## RECORDS PROVIDED:
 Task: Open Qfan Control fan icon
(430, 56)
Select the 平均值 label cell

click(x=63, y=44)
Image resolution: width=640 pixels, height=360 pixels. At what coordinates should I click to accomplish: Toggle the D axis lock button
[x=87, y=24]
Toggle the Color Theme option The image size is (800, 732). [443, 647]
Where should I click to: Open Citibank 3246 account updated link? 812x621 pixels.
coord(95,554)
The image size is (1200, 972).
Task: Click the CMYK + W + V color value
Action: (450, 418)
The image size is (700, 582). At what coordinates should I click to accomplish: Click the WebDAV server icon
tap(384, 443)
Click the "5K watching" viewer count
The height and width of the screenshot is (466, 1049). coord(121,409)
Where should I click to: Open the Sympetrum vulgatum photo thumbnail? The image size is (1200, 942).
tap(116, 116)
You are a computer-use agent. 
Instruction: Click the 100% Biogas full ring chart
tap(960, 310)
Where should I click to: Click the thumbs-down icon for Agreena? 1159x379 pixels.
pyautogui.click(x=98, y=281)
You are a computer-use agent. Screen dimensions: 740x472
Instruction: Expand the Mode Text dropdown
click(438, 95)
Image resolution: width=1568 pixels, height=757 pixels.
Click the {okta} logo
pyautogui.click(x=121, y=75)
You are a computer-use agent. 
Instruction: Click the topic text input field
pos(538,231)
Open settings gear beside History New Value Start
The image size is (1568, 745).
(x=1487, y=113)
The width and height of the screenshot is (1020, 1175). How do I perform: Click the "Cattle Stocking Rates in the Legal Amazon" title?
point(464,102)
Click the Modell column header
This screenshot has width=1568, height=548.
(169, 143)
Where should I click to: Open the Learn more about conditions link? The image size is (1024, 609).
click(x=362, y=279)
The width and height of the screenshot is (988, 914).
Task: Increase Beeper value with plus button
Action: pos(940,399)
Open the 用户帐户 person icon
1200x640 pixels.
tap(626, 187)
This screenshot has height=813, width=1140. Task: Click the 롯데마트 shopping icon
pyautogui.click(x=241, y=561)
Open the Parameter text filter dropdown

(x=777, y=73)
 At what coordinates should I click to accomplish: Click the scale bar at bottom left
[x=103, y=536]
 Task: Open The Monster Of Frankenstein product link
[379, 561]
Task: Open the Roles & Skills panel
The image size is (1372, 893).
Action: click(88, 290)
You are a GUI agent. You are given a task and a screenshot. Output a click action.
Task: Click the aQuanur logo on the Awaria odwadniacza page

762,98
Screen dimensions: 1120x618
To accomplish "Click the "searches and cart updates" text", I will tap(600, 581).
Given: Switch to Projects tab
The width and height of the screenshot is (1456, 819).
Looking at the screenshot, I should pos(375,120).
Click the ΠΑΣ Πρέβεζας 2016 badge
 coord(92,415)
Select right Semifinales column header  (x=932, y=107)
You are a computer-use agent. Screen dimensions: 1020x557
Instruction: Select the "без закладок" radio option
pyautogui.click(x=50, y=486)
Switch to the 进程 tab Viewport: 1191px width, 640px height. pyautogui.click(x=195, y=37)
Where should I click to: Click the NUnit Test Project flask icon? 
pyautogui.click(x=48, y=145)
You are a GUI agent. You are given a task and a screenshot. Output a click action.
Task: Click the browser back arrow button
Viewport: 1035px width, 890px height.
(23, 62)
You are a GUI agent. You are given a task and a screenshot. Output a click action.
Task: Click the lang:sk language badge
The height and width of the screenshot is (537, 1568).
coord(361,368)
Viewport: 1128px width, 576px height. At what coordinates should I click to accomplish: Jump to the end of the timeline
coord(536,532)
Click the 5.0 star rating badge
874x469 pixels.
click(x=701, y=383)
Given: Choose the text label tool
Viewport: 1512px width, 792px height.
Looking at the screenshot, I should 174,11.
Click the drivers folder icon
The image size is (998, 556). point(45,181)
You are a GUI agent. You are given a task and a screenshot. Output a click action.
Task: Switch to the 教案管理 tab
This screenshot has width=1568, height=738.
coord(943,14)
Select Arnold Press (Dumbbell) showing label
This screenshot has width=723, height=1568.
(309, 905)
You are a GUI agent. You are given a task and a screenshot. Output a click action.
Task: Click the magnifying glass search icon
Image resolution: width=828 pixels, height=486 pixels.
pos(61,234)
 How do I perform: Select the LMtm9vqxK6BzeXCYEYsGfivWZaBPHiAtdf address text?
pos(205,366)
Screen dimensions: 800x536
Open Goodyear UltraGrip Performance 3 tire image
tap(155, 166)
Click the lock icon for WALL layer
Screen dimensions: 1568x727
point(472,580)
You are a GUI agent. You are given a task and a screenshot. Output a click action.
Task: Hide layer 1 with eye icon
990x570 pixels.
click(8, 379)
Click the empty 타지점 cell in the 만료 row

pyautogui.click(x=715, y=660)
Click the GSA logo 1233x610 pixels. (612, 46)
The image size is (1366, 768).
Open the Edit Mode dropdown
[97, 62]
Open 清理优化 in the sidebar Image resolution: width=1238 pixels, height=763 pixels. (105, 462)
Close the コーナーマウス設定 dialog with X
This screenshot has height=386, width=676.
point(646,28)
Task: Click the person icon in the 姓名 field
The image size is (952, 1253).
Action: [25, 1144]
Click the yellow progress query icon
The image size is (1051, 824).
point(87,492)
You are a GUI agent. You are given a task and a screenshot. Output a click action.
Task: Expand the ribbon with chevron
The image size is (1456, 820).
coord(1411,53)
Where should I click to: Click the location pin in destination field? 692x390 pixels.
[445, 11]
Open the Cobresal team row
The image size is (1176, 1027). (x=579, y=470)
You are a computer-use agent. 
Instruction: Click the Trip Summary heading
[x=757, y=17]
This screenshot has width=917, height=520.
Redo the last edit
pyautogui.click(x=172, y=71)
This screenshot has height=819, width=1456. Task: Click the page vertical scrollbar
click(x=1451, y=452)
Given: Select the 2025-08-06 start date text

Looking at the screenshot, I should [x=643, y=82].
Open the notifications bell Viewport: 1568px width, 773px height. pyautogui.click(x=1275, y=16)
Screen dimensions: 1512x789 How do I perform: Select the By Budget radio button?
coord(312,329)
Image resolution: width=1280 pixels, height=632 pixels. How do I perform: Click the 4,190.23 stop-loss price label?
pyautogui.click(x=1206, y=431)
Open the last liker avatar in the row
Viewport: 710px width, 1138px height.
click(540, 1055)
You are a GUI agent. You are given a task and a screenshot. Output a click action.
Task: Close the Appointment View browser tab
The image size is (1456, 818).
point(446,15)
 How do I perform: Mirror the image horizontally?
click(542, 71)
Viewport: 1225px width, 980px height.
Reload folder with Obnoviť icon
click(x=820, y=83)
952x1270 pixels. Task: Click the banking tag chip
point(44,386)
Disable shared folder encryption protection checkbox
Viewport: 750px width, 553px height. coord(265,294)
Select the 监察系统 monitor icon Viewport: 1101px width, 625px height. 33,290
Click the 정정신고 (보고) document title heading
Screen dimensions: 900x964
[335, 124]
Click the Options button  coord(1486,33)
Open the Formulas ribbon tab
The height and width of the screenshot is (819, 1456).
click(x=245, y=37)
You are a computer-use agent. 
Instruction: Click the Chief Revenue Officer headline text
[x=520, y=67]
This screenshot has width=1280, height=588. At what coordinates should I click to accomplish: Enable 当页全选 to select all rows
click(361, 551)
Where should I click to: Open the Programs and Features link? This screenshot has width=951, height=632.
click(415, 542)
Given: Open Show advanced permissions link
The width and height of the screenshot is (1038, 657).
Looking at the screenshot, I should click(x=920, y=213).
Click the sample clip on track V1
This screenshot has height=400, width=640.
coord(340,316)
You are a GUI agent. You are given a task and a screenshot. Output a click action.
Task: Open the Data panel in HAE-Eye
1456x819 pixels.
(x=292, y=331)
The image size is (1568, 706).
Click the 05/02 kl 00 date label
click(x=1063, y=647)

## TASK REQUIREMENTS:
Extract every line of the items above that contains the word "column", matching its case exactly.

## RESPONSE FOR THIS EXERCISE:
Click the Modell column header
Select right Semifinales column header  (x=932, y=107)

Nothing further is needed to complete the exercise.